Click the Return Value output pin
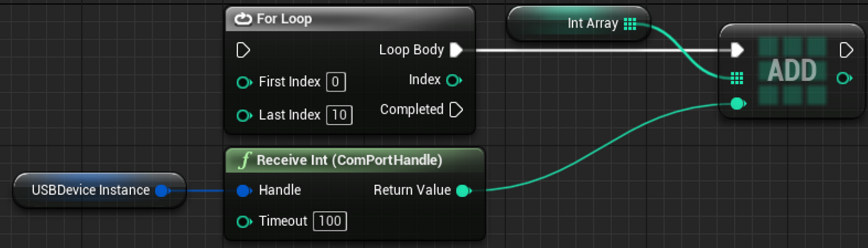 click(463, 191)
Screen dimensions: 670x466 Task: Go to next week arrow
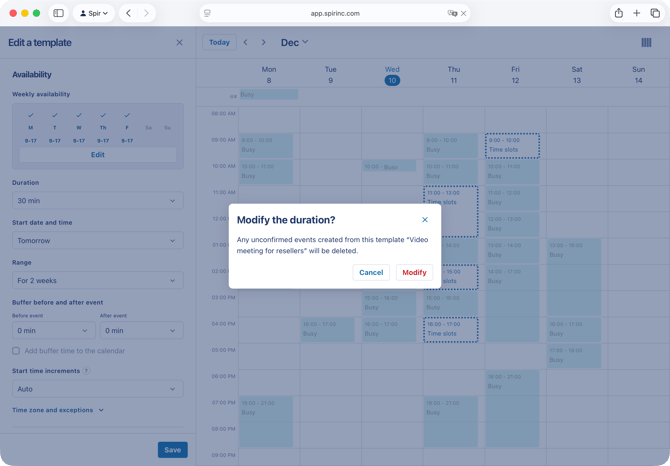coord(264,43)
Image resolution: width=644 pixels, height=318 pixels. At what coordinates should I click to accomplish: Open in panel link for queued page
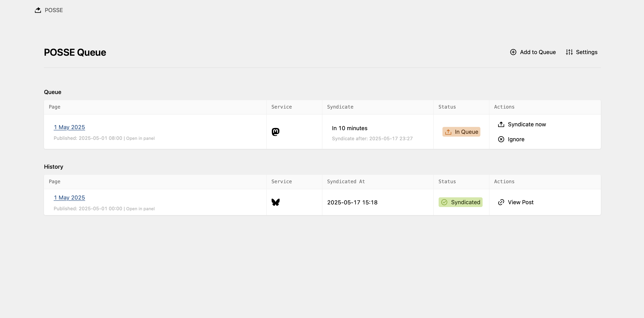[140, 138]
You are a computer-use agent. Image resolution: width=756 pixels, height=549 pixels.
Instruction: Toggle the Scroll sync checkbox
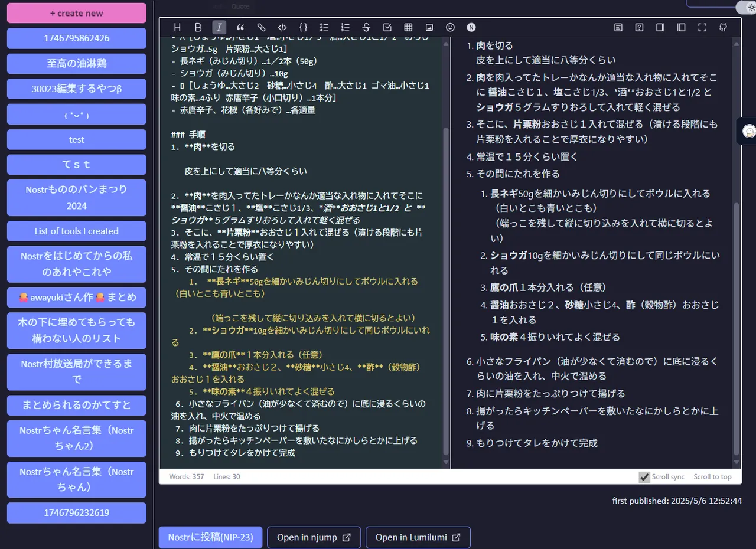tap(644, 477)
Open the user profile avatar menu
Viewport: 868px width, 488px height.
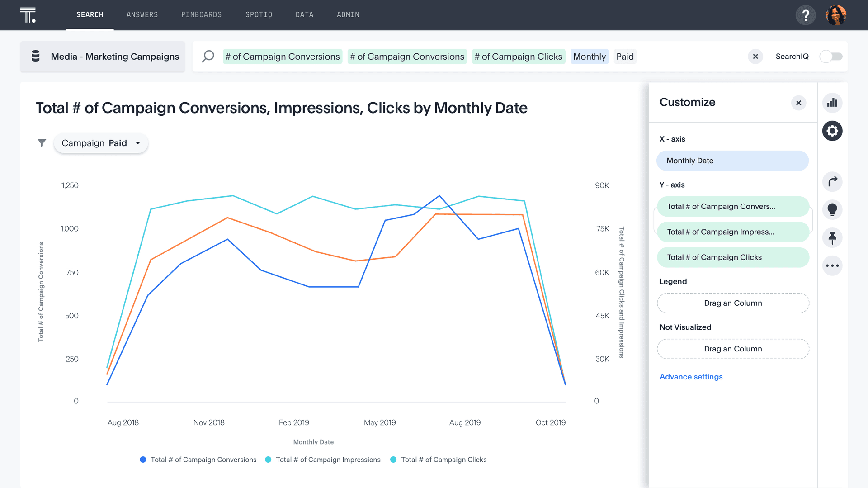[835, 15]
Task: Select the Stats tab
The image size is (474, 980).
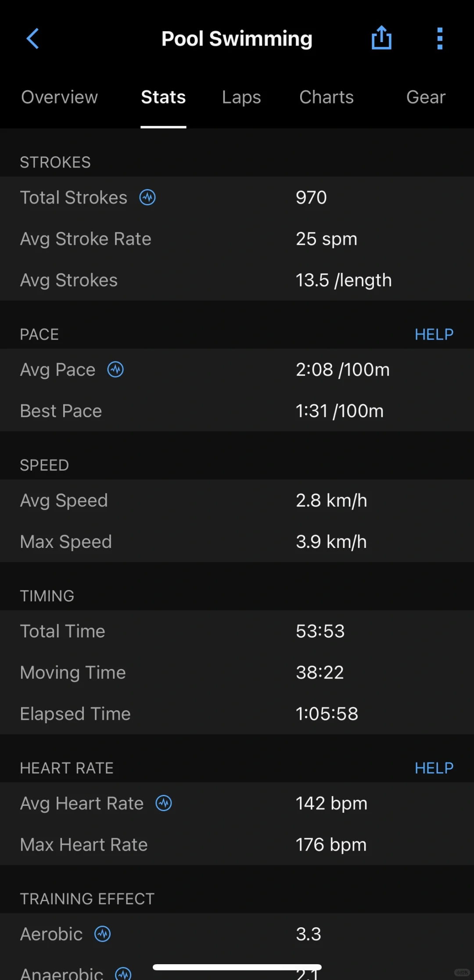Action: (163, 97)
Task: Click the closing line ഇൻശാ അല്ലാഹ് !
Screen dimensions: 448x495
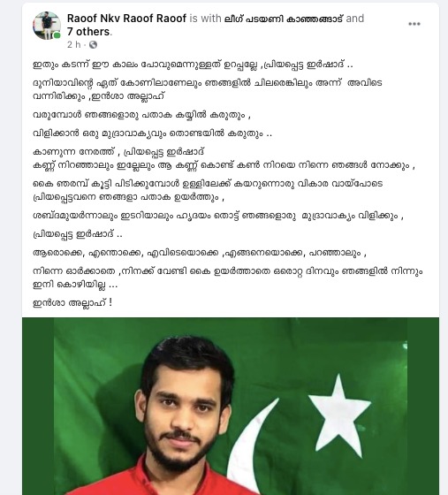Action: pos(72,302)
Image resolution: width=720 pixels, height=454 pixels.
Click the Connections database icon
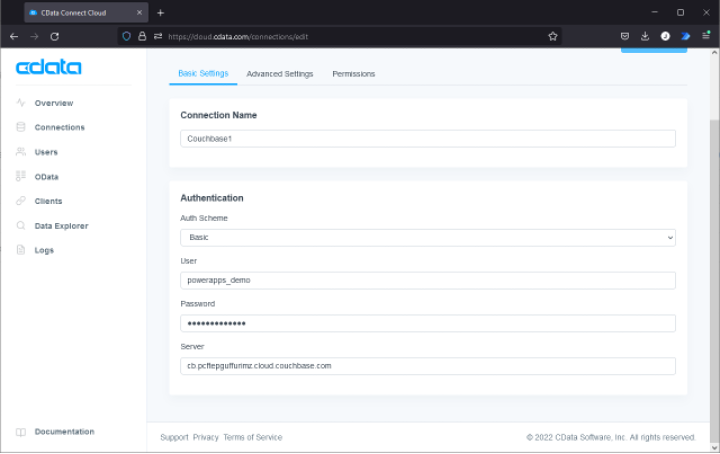click(x=21, y=127)
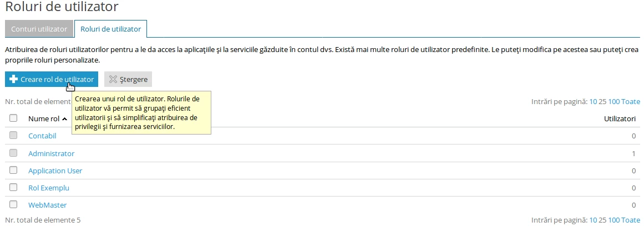Image resolution: width=644 pixels, height=227 pixels.
Task: Sort by Utilizatori column header
Action: (619, 119)
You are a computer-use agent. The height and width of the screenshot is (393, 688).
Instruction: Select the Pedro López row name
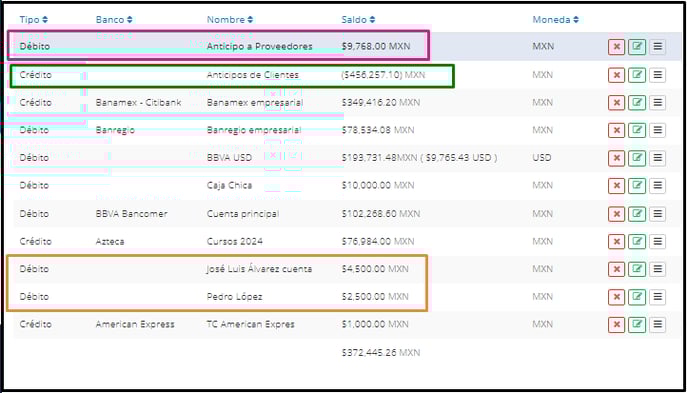tap(234, 297)
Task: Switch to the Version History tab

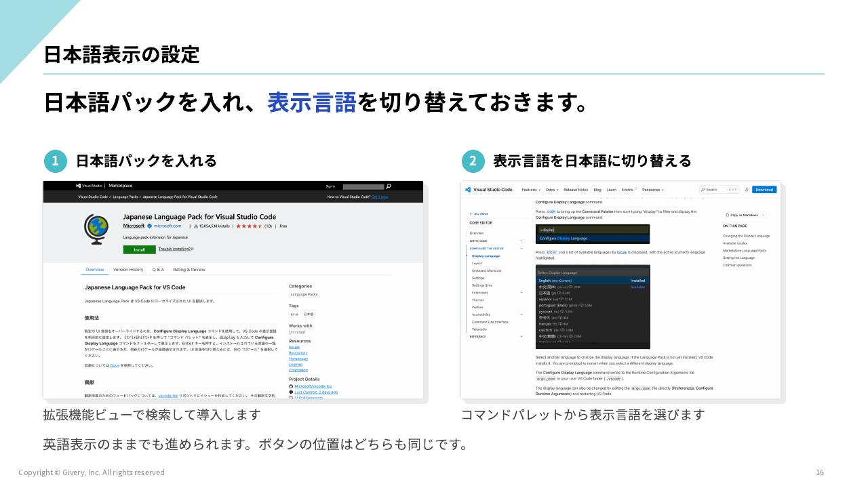Action: (x=128, y=270)
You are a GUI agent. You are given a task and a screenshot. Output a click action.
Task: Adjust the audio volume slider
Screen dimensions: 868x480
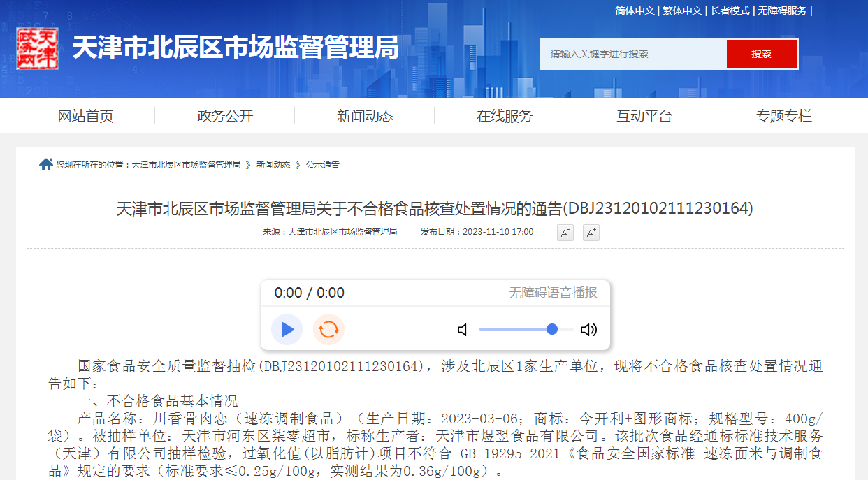(x=526, y=330)
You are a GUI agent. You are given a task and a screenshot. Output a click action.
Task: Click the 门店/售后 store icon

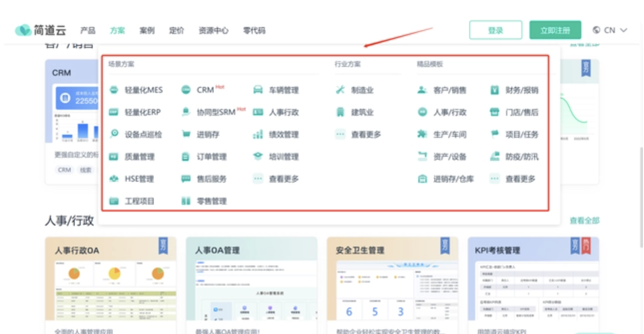pyautogui.click(x=494, y=112)
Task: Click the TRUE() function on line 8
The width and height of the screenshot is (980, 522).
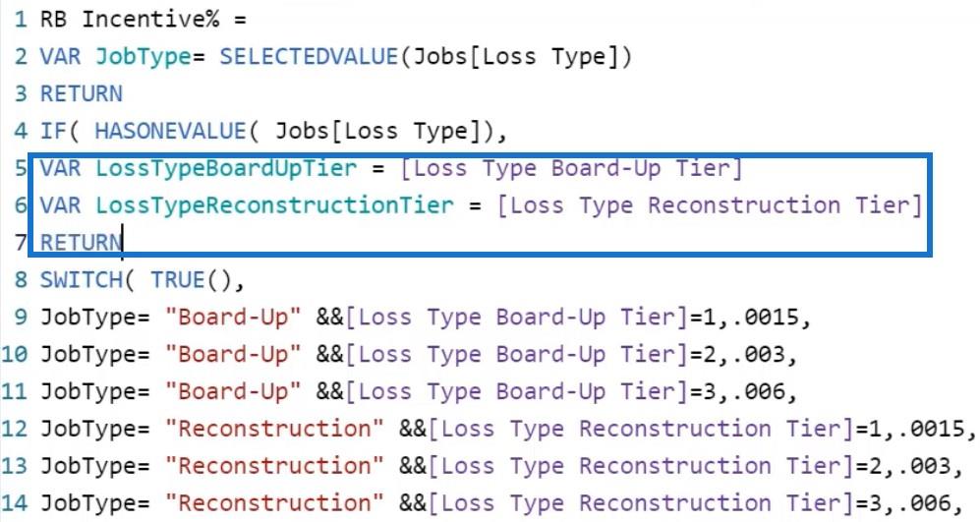Action: tap(192, 279)
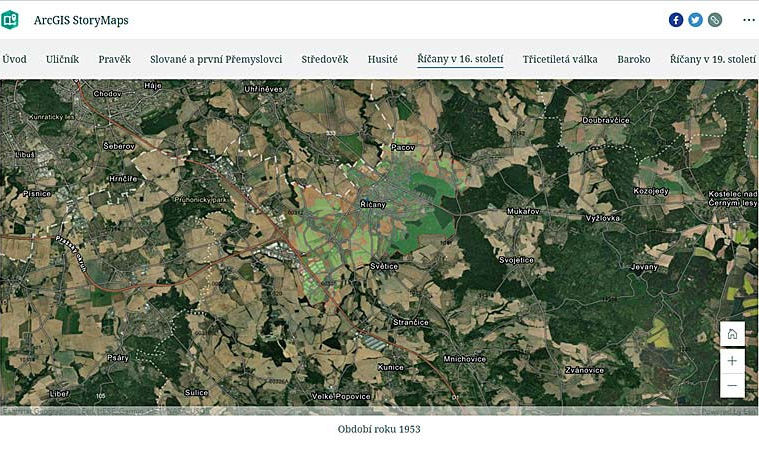Go to the Uličník section
The width and height of the screenshot is (759, 450).
[x=62, y=59]
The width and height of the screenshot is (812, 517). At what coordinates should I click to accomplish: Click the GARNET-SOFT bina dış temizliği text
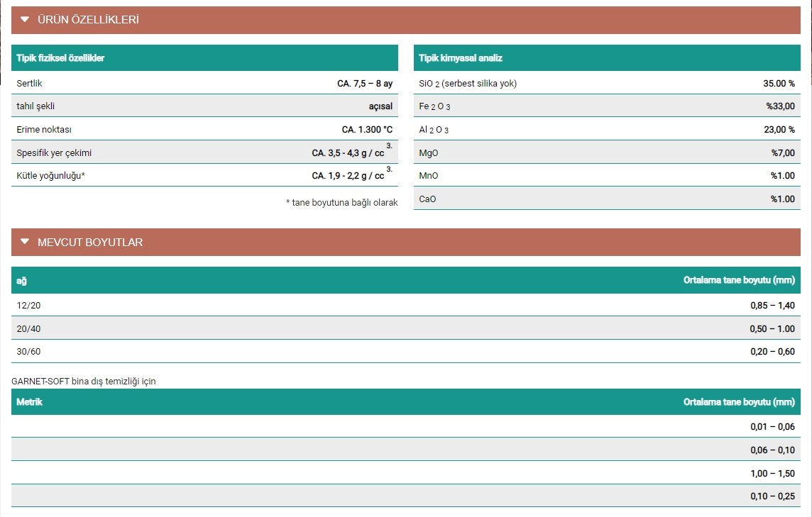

▸ **TASK DIRECTIONS**
Output an exact copy of the lines from the one with "The width and height of the screenshot is (980, 522)." through the closing line of the records, inclusive, without any images.

▸ **SOLUTION FOR THIS EXERCISE**
The width and height of the screenshot is (980, 522).
Action: tap(192, 279)
Go to the Uličník section
The width and height of the screenshot is (759, 450).
[x=62, y=59]
The width and height of the screenshot is (812, 517). At what coordinates should I click to accomplish: Click the GARNET-SOFT bina dış temizliği text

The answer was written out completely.